For both Mary and Joseph, so very much was at stake. At this point, I’m not talking about the fact that Jesus was to become the Savior of all humanity (although we’ll get to that). You see, Joseph and Mary, while engaged, were not married yet. And here is Mary, perhaps not much older than her mid-teens, now betrothed to a respectable carpenter with her future shaping up nicely, is just beginning to show.

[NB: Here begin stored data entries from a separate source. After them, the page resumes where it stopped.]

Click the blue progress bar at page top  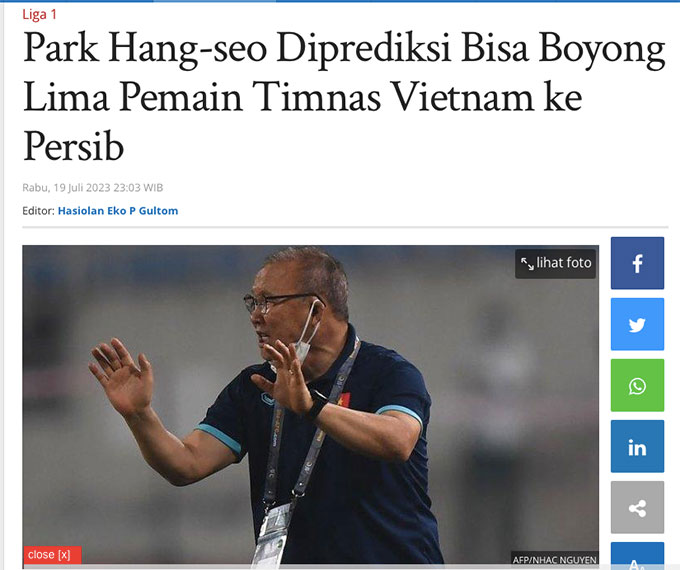point(340,1)
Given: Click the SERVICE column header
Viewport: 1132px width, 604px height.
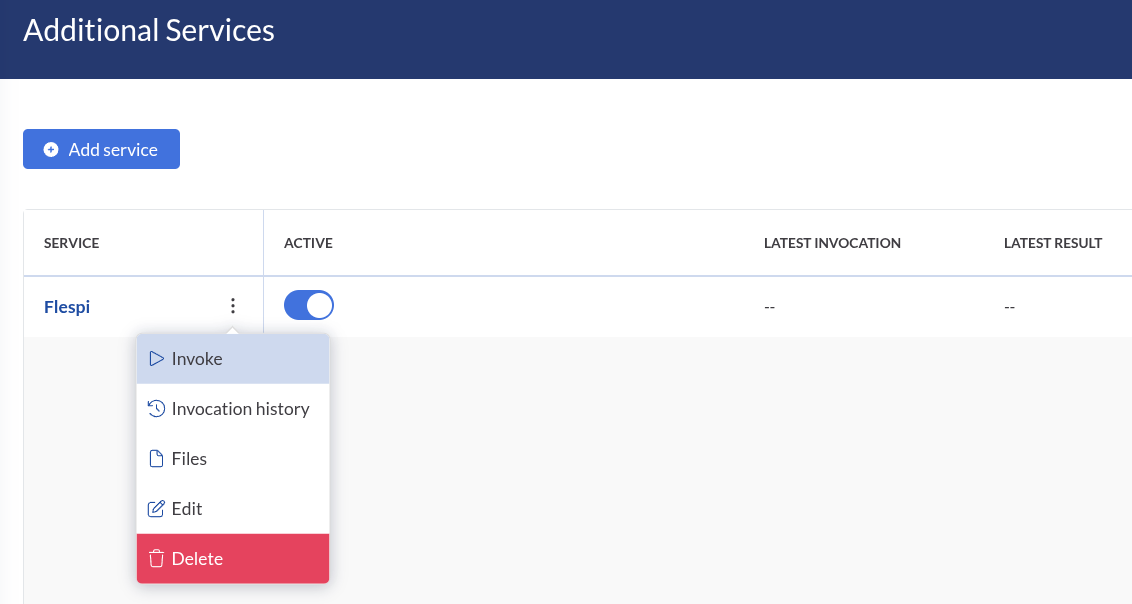Looking at the screenshot, I should coord(72,243).
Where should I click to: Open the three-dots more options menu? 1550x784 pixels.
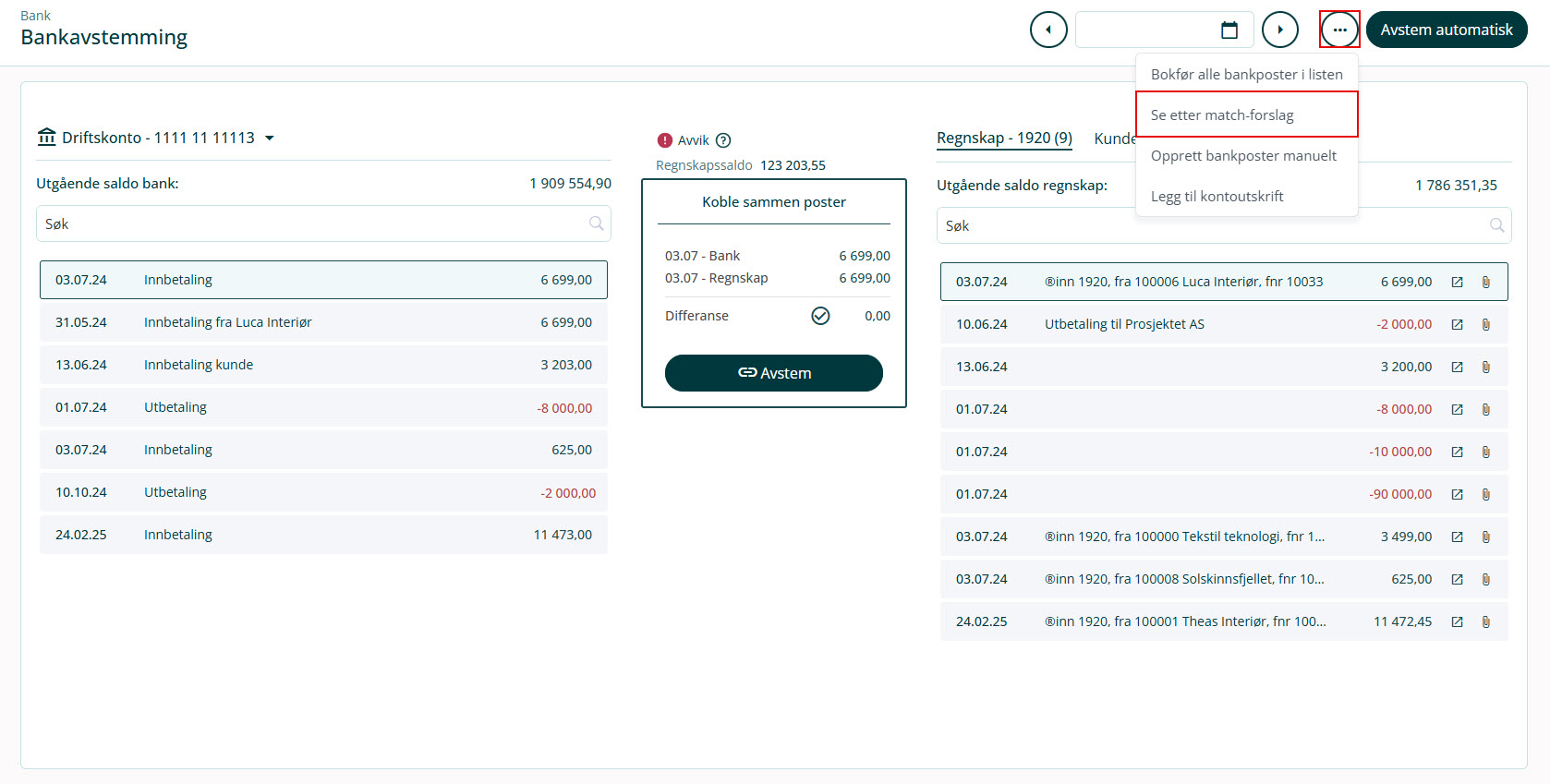coord(1339,30)
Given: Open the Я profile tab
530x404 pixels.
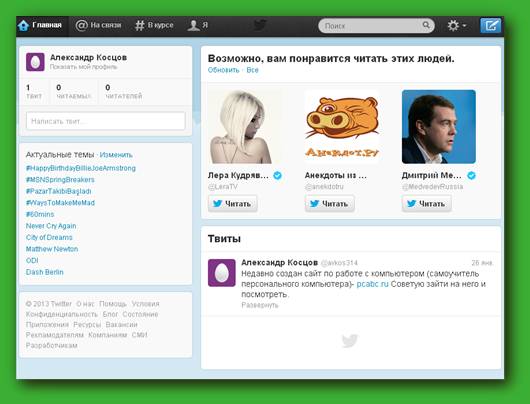Looking at the screenshot, I should tap(198, 25).
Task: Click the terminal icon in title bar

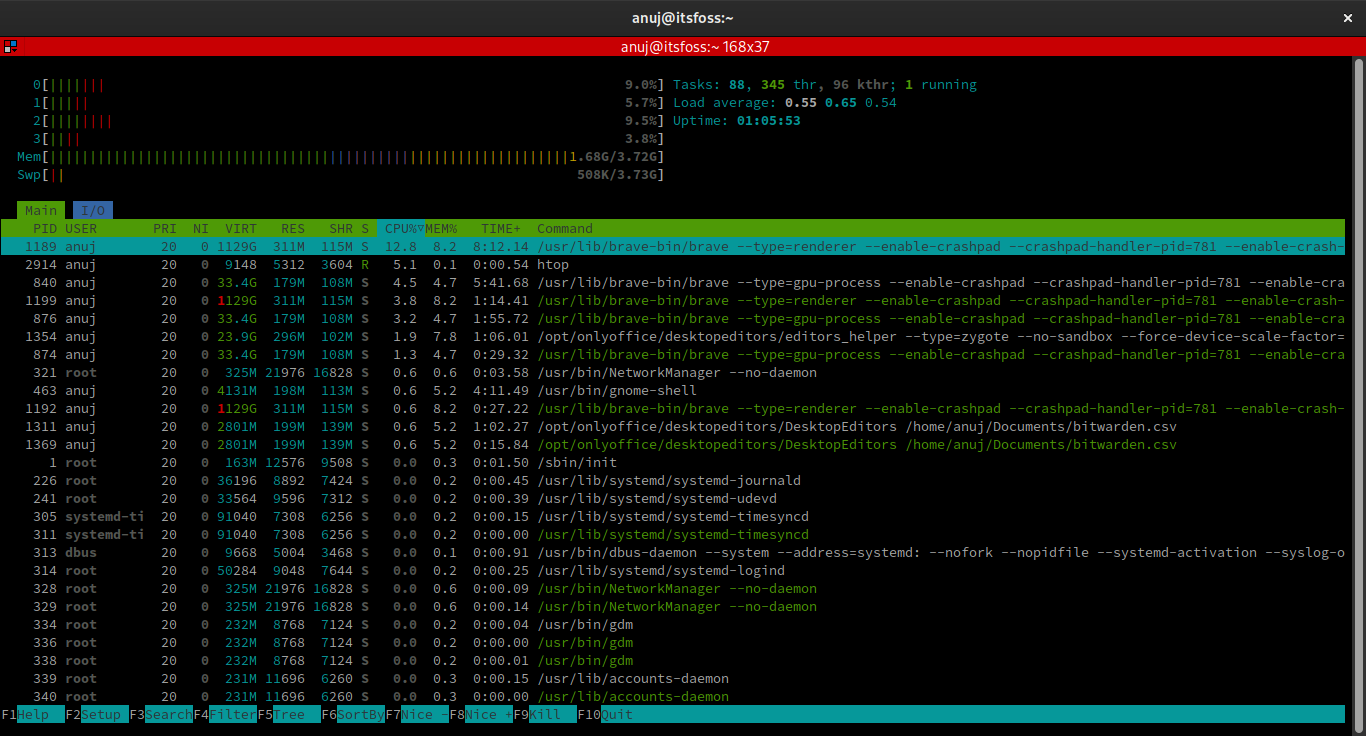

As a young woman in that day, until a woman was married, she was part of her father’s household. Your greatest hope was to be married (usually arranged) and bear children (sons hopefully at some point for they would carry on the family name and business). Marriage was not about “being in love” so the fact that Mary landed a “godly man” was a bonus! So in that day and age, finding a place to be a faithful wife was a much anticipated thing. This ancient arrangement was not an issue of oppression (although that certainly that took place) but for the sake of survival.
Which meant to be pregnant out of wedlock was disastrous. According to the laws of the day, the groom (in this case, Joseph) could drag the pregnant bride-to-be before the local council and press charges, tarring her and her family with great shame in the community. In extreme cases, the bride’s father could have refused to take the daughter back in. Certainly, it would be next to impossible to find another husband.
Not only would Mary’s life have been over, Joseph also could have been in trouble. His survival depended on his trade and this incident could lead people to boycott his business leaving him with no income or recourse but perhaps to leave home and move to another city and attempt to start all over, competing with other already-established carpenters. But Joseph, being a godly man, wants to do the honorable thing. So despite being the offended party to what looks on the outside to be Mary’s impropriety, he makes plans to end it quietly. That will be best for everyone.
So when the angel appears and says, “Don’t be afraid!”, it’s not hard to imagine Joseph perhaps feeling a little indignation mixed in with the awe and wonder of hosting an angel of the Almighty in his living room! But the angel says this is not as it seems. “There is a plan at work. A big one. The biggest. God is coming. He’s coming down from heaven to be one of us, labor, delivery and all. He’s coming into your life. He’s coming to save the world, so name him “I AM Saves”. And you and Mary are going to raise him.”
Does this really help Joseph or Mary out of their predicament? What if the Almighty came to your house for a visit to announce that some centuries old prophesies were about to be fulfilled in your living room? Now imagine telling your friends what you’d seen. Yeah, they would think you were crazy too. Which makes Joseph and Mary’s surrender to God’s covert operation to save the world all the more remarkable. For they had to give up every dream they ever had about their quiet, peaceful life together, face the potential whispers of gossip of Mary and Joseph’s crazy talk, all to be part of God’s great plan.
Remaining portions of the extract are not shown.